Комментариев не последовало.
— Но это все зола, — великодушно отпустил Ригер поэту блудные грехи. — В чем же сложность? Все мемуаристы говорят о непонимании ими личности Некрасова, и по разнице в оценках поэт занимает первое место в русской литературе.
Многие судили однобоко. Суворин, например, услышав от поэта признание, что он убивал в себе «идеализм», свёл его «жизненную философию» к умной деловитости. Достоевский просто недоумевал: «Приходится примириться с образом человека, который сегодня бьётся о плиты родного храма, кается в бессмертной красоты стихах, которые он в ту же ночь запишет, а назавтра, чуть пройдёт ночь и обсохнут слезы, опять станет практичным. Да что же тогда будут означать эти стоны и крики, облёкшиеся в стихи?
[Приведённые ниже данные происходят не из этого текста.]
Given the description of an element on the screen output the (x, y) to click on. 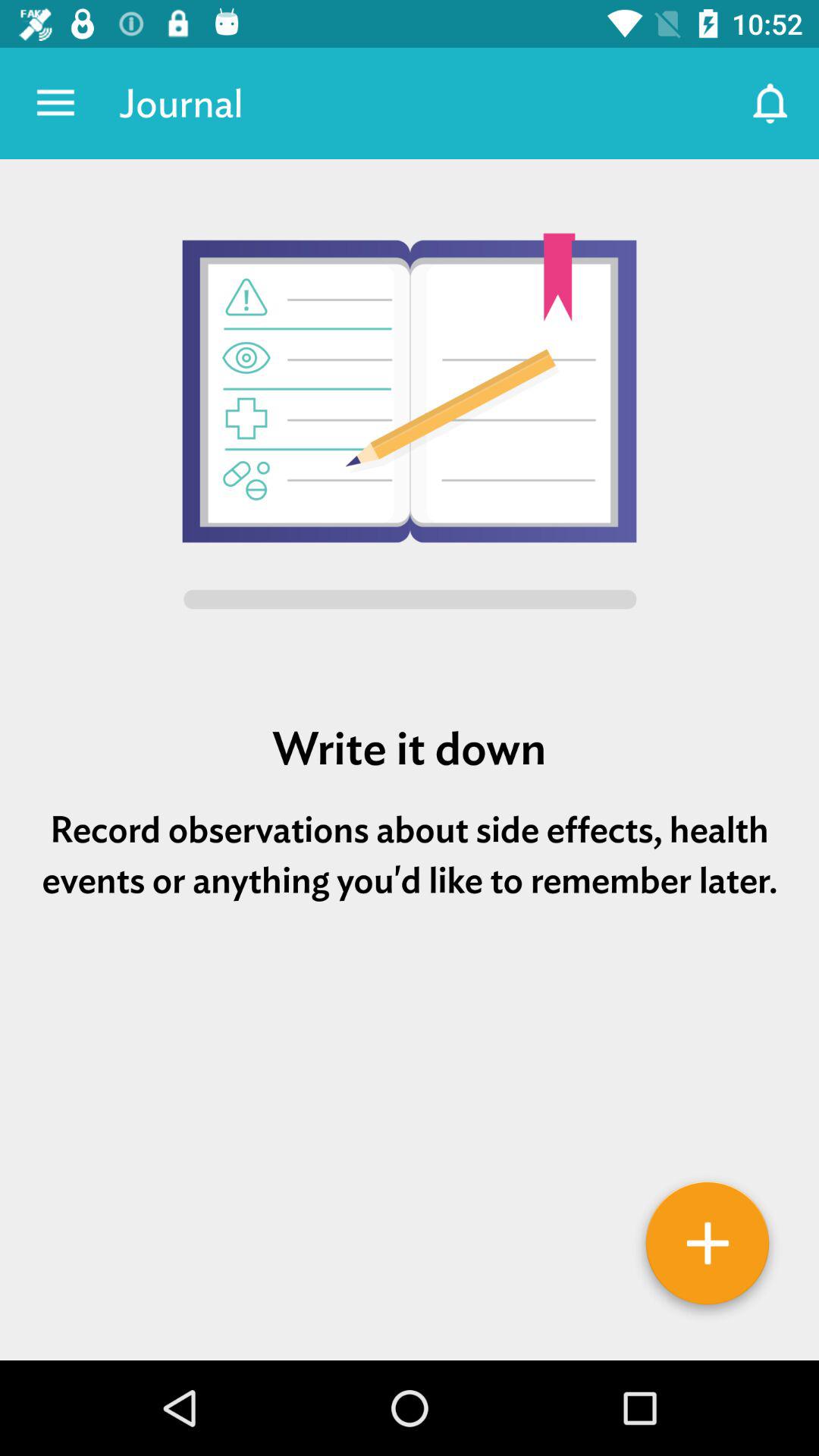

Искусство для искусства — не более, и даже в самом пошлом его значении, потому что он эти стихи сам похваливает, сам на них любуется, ими совершенно доволен, их печатает, на них рассчитывает: придадут, дескать, блеск изданию, взволнуют молодые сердца. Все это порождает недоумение…»
Что же, сомнение Фёдора Михайловича вполне обосновано. Именно это и есть главный вопрос биографии Некрасова. Панаева часто находила его в «убийственном настроении», когда он казался «сам себе противен». Он то мучился сознанием «непоправимо» сделанного, то тяготился своими «барскими» привычками, то называл себя бойцом, не умеющим выстоять перед грозой. У многих современников создавалось впечатление, что в этих его страданиях было «что-то загадочное, невысказанное, затаённое от всех посторонних взглядов». Немирович-Данченко приводит интереснейшее суждение Достоевского о поэте: «Дьявол, дьявол в нём сидит! Страстный беспощадный дьявол!» Помимо того, критики от литературы в один голос утверждали, что никто из известных русских поэтов не написал так много плохих стихов наряду с непревзойдёнными творениями, как Некрасов.
Ригер умолк, опрокинул стопочку коньяка и с новыми силами продолжил:
— Да, его не понимали. Некрасов, уже став знаменитостью, прославился множеством весьма противоречивых поступков. Однажды разгромил в стихах клуб гурманов. Какими негодяями нужно быть, чтобы обжираться в то время, когда бурлаки умирают от непосильного труда ради корки хлеба? — риторически вопрошал взволнованный пиит. Читавшие эти строки в негодовании сжимали кулаки: вот негодяи! Каково же было всеобщее удивление, когда выяснилось, что Некрасов не только сам состоял в этом клубе, но и был одним из самых активных его членов?!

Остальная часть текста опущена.